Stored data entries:
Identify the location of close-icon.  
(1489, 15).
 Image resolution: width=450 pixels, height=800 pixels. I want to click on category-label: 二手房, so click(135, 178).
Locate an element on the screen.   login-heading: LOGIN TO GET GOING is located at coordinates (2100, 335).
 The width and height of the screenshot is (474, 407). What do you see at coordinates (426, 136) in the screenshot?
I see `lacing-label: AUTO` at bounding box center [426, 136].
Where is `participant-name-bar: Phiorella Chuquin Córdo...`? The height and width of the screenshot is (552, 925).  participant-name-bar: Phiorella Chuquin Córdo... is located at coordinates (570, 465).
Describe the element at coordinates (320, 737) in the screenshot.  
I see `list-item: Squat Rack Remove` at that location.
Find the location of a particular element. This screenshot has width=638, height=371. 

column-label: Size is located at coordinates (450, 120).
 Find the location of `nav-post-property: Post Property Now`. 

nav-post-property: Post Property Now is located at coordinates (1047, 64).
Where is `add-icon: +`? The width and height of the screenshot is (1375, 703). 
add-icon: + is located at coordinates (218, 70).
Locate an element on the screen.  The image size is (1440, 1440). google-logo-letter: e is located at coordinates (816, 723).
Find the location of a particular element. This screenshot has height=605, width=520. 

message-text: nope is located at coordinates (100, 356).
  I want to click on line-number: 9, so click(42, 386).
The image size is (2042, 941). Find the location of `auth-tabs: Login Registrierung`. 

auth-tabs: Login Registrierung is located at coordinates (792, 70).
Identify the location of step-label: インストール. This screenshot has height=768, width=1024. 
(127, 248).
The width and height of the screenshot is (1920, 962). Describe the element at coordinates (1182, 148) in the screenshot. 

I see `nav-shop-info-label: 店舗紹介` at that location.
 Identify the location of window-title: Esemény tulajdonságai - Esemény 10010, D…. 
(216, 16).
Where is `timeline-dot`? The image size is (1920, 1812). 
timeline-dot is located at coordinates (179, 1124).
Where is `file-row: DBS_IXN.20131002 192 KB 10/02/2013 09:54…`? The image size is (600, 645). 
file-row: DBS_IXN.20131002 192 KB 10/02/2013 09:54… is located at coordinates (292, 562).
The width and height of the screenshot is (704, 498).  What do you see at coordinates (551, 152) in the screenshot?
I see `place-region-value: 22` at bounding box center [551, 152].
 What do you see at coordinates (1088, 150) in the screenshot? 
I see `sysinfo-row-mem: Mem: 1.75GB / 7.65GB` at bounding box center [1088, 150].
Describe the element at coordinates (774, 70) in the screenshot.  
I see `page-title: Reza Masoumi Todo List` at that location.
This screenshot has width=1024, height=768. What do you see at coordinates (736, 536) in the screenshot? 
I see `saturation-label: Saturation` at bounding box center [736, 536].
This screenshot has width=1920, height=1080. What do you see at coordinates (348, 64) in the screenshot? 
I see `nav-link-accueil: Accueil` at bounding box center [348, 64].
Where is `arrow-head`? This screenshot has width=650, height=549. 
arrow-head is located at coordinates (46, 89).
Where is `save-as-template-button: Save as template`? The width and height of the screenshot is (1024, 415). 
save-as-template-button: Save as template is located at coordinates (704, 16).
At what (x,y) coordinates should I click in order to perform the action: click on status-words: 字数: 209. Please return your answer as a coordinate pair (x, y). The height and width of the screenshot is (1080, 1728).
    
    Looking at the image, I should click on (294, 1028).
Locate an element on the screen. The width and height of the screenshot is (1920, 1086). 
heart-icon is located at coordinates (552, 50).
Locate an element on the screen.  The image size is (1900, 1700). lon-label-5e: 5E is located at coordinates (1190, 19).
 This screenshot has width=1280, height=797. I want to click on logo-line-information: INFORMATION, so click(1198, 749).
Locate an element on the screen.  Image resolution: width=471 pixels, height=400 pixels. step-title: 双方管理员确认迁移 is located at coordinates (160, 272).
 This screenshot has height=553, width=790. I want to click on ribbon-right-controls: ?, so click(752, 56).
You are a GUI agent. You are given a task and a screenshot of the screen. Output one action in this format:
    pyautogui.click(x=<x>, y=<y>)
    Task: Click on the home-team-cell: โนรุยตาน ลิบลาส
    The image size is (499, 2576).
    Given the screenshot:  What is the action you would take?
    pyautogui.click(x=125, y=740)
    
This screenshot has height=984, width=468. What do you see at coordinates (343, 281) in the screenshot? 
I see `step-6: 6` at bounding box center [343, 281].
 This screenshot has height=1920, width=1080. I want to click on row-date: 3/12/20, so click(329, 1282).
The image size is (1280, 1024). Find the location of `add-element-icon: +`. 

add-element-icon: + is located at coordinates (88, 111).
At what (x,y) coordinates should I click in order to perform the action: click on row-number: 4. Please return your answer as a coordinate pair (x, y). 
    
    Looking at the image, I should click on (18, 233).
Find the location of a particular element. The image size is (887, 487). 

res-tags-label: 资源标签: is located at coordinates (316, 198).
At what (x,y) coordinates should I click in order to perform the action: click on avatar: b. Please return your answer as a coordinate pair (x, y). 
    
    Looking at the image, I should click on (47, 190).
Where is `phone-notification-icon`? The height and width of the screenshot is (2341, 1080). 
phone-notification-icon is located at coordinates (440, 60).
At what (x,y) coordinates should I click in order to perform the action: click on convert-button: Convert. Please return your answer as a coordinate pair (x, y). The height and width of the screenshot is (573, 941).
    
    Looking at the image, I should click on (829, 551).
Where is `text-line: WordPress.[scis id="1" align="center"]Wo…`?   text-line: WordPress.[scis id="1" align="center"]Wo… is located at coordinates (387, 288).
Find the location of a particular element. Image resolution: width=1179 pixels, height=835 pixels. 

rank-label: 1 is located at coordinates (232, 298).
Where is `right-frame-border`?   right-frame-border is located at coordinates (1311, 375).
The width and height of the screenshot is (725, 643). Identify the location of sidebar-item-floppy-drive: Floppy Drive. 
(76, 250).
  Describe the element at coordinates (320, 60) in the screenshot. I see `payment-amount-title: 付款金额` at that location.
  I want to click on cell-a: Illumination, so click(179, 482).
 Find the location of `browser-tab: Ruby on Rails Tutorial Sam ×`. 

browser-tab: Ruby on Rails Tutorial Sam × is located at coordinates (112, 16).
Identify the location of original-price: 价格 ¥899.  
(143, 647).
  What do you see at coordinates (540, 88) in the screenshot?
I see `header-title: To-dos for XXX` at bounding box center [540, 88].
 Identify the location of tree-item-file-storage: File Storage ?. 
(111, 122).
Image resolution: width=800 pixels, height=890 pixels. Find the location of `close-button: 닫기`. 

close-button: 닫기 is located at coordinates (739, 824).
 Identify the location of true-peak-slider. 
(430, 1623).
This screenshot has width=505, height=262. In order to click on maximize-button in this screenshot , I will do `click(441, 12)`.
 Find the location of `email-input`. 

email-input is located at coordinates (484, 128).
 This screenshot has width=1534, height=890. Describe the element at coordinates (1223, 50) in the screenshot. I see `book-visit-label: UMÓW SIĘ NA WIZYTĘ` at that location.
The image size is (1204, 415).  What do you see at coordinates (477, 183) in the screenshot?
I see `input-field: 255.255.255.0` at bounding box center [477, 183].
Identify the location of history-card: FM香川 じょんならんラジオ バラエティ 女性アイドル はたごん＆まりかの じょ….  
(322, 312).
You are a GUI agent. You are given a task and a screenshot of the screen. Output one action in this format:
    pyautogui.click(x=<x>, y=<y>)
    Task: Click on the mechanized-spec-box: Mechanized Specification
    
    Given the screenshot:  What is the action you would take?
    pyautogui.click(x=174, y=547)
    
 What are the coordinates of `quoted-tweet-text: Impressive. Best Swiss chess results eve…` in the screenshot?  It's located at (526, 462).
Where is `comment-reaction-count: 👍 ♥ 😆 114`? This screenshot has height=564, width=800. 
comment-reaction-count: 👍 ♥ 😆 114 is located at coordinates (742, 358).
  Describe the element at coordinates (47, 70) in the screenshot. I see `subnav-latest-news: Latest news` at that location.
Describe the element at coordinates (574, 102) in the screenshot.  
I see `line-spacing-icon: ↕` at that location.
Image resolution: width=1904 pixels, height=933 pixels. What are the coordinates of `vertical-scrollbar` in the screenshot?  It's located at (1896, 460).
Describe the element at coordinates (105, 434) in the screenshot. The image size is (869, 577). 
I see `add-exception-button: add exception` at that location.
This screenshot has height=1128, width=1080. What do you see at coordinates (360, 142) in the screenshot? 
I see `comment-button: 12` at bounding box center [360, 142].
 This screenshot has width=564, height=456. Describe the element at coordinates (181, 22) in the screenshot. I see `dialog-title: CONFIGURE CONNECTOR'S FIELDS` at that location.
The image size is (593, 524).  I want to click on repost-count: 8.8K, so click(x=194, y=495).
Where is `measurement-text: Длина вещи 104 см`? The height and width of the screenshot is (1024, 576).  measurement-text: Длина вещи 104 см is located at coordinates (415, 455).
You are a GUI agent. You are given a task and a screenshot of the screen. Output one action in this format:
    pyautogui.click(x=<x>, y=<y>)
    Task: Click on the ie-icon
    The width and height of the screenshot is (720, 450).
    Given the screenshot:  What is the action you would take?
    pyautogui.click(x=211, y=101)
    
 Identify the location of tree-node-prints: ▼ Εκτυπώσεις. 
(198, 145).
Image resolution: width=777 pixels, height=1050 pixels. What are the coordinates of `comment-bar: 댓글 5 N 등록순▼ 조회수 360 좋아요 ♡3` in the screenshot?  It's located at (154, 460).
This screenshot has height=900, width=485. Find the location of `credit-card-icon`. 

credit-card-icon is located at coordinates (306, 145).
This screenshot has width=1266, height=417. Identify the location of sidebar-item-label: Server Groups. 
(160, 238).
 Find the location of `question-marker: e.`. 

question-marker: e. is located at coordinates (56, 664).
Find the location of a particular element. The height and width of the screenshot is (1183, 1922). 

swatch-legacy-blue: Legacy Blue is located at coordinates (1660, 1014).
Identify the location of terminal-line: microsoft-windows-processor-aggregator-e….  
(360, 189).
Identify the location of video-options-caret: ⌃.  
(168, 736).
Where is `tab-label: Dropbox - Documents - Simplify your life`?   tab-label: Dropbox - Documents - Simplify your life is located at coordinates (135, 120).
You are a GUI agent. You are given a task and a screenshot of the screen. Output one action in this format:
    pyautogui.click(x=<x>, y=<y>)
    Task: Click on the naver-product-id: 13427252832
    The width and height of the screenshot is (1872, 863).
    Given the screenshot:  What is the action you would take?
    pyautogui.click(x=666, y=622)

Your instructions: Please repeat the lines, starting at the line that has "Identify the location of true-peak-slider." and stopping after the one that has "This screenshot has width=505, height=262.", with the requests left as they are. Shift every coordinate in the answers by -116.

Response area:
 Identify the location of true-peak-slider. 
(314, 1507).
This screenshot has width=505, height=262. In order to click on maximize-button in this screenshot , I will do `click(325, -104)`.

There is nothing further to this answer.